The director’s work, which here encompasses screenwriting as well, has long been characterized by intensely personal storytelling, and he’s famous for standing aside to actors to work freely in developing their charaters.

“I think if the script works and you’ve cast the right person,” Garcia says, “you’re probably well on your way to the performance working.”

From TV series including Big Love, Six Feet Under, Carnivàle, and The Sopranos, to films such as Nine Lives and Things You Can Tell Just by Looking at Her, Garcia has shown, again and again, that his process works just fine.

Garcia spoke with MaryAnn Johanson in New York.

MARYANN JOHANSON: We hear female actors and movie fans complain that there aren’t lots of strong interesting parts for women, there aren’t a lot of interesting stories being made about women. Do you agree with that?

RODRIGO GARCIA: Yes. Of course, there are good ones. This summer Lisa Cholodenko and Nicole Holofcener are coming out with good ones. But sadly, yes. Actresses complain that often they are “the girl in the movie,” and that’s frustrating. And as actresses grow older, after the age of 40, good roles are harder to come by.

JOHANSON: Why do you think that is? Why aren’t people making more interesting movies about women?
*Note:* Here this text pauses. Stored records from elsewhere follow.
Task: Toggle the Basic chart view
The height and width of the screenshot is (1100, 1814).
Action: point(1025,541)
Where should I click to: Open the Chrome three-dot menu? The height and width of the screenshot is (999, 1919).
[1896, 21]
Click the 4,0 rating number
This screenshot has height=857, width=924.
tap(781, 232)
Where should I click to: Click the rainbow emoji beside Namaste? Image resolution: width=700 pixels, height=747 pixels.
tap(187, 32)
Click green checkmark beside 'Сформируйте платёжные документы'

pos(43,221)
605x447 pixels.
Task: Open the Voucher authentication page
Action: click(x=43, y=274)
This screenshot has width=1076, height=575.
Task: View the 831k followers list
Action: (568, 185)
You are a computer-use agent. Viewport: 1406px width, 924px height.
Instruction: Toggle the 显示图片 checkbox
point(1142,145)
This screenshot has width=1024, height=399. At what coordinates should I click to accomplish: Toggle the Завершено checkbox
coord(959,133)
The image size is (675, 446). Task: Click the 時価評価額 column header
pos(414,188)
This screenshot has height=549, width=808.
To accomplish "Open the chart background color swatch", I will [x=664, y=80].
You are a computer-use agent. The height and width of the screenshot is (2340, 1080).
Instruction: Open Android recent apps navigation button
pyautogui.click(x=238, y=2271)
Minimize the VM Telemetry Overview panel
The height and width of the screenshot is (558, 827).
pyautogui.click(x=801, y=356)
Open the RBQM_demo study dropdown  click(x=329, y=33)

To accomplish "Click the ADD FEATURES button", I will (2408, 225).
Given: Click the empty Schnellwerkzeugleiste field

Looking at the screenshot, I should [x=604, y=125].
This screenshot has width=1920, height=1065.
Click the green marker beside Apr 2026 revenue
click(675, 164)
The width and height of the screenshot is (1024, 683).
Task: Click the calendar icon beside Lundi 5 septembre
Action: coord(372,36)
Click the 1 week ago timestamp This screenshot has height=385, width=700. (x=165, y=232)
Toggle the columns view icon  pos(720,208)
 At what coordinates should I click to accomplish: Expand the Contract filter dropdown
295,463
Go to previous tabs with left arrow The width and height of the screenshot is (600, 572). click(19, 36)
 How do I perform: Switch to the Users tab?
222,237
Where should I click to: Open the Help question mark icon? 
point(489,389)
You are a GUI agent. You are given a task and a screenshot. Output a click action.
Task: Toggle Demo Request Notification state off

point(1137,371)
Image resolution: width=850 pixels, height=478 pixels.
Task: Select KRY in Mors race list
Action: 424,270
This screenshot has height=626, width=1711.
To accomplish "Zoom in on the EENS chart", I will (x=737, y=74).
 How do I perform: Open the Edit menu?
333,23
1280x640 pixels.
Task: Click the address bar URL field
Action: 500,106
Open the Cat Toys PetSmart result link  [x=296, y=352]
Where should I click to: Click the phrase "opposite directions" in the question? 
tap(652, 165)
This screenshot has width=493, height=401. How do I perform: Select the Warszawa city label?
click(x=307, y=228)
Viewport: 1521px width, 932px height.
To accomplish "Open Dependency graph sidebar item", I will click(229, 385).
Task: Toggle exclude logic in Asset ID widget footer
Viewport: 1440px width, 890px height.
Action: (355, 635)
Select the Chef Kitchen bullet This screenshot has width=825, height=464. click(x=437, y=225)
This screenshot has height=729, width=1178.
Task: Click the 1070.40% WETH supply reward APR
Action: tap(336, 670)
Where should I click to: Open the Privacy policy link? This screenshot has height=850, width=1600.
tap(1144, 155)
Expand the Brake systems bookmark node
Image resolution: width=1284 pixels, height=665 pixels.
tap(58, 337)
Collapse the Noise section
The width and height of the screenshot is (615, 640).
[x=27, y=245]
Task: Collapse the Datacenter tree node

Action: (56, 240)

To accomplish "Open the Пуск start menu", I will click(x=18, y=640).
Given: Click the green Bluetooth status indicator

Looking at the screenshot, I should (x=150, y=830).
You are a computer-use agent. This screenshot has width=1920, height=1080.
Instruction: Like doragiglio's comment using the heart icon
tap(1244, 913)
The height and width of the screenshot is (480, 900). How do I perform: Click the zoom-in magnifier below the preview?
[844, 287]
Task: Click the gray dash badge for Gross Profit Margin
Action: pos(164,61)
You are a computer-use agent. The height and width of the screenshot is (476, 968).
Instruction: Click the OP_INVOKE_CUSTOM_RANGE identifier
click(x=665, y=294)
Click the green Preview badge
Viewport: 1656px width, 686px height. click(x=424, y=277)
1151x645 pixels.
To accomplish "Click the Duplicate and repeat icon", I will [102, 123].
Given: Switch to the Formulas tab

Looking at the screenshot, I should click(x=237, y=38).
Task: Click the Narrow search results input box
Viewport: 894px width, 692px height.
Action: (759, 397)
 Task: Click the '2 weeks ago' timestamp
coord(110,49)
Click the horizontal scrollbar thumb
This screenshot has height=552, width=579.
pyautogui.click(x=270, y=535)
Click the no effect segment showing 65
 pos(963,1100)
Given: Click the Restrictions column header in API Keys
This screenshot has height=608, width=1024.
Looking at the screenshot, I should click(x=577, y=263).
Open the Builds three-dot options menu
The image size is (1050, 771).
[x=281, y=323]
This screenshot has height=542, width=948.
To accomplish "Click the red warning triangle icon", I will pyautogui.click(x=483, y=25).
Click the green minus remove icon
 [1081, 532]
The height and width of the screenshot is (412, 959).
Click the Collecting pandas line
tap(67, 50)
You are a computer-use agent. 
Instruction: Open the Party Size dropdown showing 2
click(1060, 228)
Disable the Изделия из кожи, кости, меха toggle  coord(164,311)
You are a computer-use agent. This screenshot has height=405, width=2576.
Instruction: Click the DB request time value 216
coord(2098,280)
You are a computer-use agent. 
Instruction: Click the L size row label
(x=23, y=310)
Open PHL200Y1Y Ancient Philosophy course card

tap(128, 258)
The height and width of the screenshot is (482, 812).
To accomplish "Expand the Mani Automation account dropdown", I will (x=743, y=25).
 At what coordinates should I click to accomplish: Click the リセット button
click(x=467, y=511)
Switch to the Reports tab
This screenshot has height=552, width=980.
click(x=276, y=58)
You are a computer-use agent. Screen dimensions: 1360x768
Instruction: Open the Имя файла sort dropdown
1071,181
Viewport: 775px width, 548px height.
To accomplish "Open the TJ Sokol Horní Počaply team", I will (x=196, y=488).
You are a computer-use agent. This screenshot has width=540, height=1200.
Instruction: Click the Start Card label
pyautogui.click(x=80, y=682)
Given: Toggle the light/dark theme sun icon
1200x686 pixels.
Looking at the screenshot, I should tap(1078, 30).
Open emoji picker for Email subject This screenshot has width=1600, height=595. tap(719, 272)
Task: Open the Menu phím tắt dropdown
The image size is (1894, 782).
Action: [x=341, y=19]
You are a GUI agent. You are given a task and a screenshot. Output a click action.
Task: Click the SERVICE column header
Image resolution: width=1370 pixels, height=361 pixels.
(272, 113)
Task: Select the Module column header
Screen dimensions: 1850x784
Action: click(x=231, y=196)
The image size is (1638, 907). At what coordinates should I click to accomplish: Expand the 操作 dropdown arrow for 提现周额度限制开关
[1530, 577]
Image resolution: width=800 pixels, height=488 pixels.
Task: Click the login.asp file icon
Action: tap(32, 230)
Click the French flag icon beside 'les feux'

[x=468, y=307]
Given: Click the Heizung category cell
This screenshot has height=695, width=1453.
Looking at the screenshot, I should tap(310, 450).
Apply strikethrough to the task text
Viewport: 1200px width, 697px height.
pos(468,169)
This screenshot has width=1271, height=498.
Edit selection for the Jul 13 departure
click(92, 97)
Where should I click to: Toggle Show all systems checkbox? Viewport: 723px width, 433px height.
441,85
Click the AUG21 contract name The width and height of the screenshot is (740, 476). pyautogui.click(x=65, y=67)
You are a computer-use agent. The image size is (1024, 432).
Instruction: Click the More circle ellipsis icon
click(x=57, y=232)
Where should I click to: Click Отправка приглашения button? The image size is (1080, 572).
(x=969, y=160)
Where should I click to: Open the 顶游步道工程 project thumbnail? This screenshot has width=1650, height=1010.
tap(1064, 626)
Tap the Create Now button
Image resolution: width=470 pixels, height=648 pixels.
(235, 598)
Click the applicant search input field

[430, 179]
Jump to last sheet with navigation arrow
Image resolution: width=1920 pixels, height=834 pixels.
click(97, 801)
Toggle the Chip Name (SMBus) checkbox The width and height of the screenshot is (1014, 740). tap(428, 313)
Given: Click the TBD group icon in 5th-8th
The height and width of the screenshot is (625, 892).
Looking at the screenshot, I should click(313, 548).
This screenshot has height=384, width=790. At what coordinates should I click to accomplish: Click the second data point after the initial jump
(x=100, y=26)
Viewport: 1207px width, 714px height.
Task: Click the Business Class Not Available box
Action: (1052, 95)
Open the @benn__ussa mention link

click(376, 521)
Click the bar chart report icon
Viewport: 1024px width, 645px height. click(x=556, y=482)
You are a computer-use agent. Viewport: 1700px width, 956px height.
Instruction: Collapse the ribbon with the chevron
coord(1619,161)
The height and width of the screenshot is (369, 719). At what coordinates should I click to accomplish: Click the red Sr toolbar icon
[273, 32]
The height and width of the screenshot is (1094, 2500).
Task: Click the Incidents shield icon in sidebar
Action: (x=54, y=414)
GARCIA: I think it’s a combination of things. I think the market is driven by young boys who go to the cineplex to watch the same movie two or three times. So that might have something to do with it. These adult dramas that studios used to make, they don’t make them anymore. Adults over 38, 39 have so many ways to see entertainment: on demand, at home. And adult dramas are getting competition from some very good TV series, like The Sopranos and Dexter and The Wire, series that are often better than the movies that are made. I think the women thing is a problem, but I think it’s a problem now of the adult drama. I don’t think any studio right now would make Ordinary People.

JOHANSON: If there were more adult dramas in multiplexes, do you think that would draw more adults? Or is it something more than that?

GARCIA: I don’t know if adults like to go to multiplexes anymore, with what the movie theater has become. I know adults go to theaters that offer foreign movies, or speciality or arthouse movies, and multiplexes with bars or restaurants — these are a little more adult. That attracts a certain viewer.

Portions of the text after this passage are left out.